Sure. The assertion that improvised play is "usually bad" smcks of someone who has suffered some bad GMs.

I agree that DH is better when embracing its PTFO ethos. But you can enjoy it otherwise.
 

Having run a bunch of the Quickstart adventures, and played in a game that ended at level 3, I think the game absolutely can run a generic AP completely fine. As I've said (and I didn't invent this idea), if you run Daggerheart that way, you end up with a better 5E.

Running it much more free form is running it more as intended. The problem is that you have to be a pretty good GM to run games that way. Running a low-prep game that's truly reactive to the PCs is hard. I've played a lot of PbtA, and that's the playstyle it wants the GM to use, as does Blades in the Dark. Not all GMs can run a game that way. And (this is my opinion, of course) running a fully free-form game based on the players, and doing so largely off the cuff, is a terrible experience if you're not good at it. I've played enough PbtA at Cons to know that's true.

If you have the improv chops, go for it. Otherwise, running something more structured (such as a game where you get a setting, characters attempting things, and you interact with them) is something I expect most experienced GMs could do.

Whatever your skill level as a GM, and whatever your players want out of a game, I think Daggerheart can give you great sessions. You just need to pair them with your own skills.

This exactly, I am not great at the improv bit, and need some kind of outline.
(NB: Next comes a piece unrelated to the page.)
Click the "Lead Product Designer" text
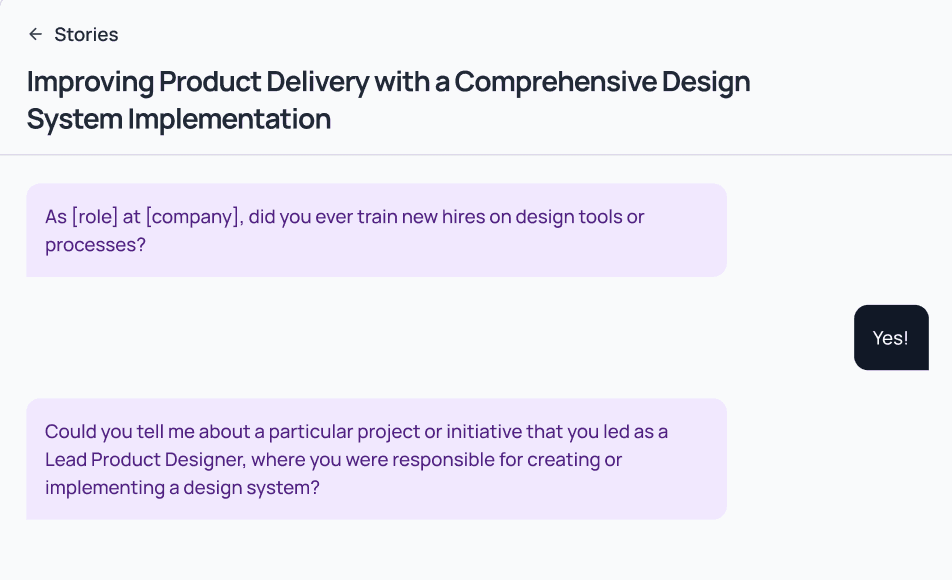Screen dimensions: 952x580 143,460
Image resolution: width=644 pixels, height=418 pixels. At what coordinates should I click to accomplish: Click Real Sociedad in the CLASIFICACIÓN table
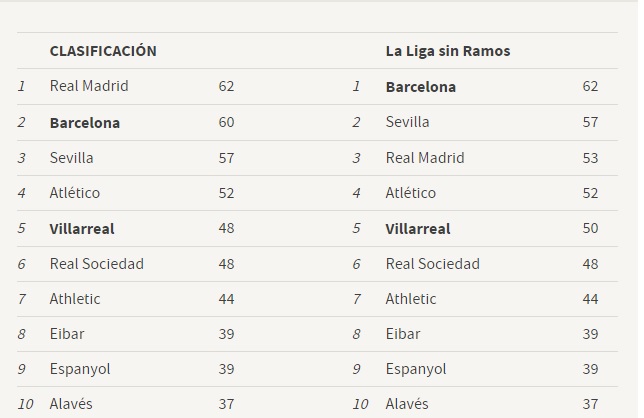click(x=97, y=264)
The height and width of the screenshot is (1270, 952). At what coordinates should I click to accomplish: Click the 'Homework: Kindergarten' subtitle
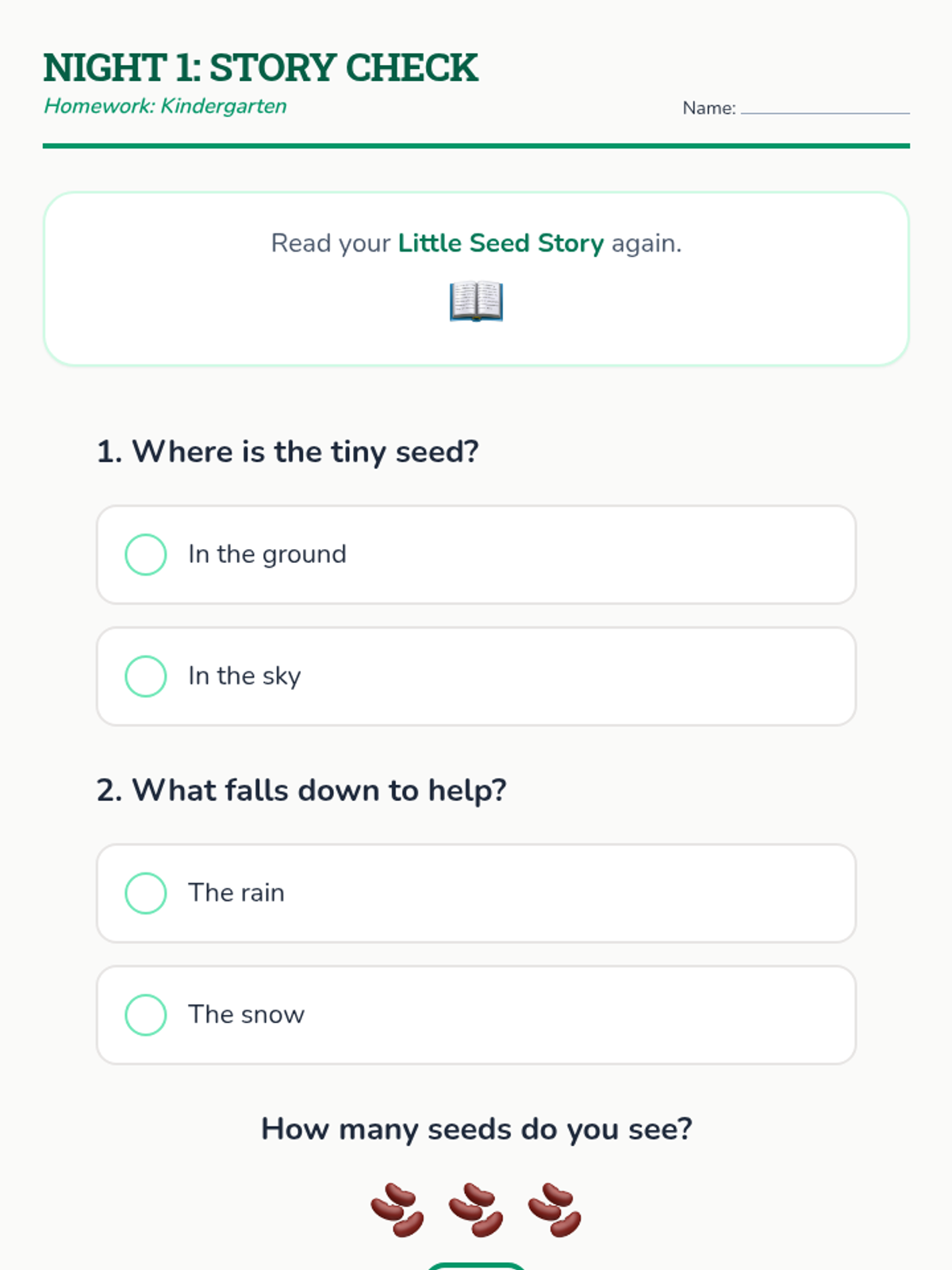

Just free form completely doesn't work for me.
 

I keep saying that it shines in "situation based play," which is structured in that you've got a written situation; probably NPCs to grab; some ideas of the threats at hand; etc. What you dont have is a pre-written ending or series of checkboxes the PCs need to hit to "make the story progress." This is also how most PBTA prep actually goes. You can do completely off-the-cuff as you sit down, but mostly you don't do that! Right from the start in old AW, the game gives the GM tons of stuff to prep to grab and deploy during play as the characters respond to a grabby situation that imposes the premise of play upon them.

That's how I prep my DH games, and I'm seeing some commercial products get highlighted on the DH Reddit that do the same. That's largely what the Drakkenheim setup does baseline (it's a set of set piece situations with open outcomes and faction collisions), if a bit more restrictive.

The more you constrict towards "the players must do X so that Y plot can happen" the more you drift from what DH has set the game up to facilitate and reinforce via Agenda and Practices.
 

The more you constrict towards "the players must do X so that Y plot can happen" the more you drift from what DH has set the game up to facilitate and reinforce via Agenda and Practices.
Without having actually done it, my intuition is that DH would work well with a "linear plot" that was built around Acts with lots of freedom but had pretty narrow passways to the next Act (probably with a giant boss battle and/or major RP challenge as the gate).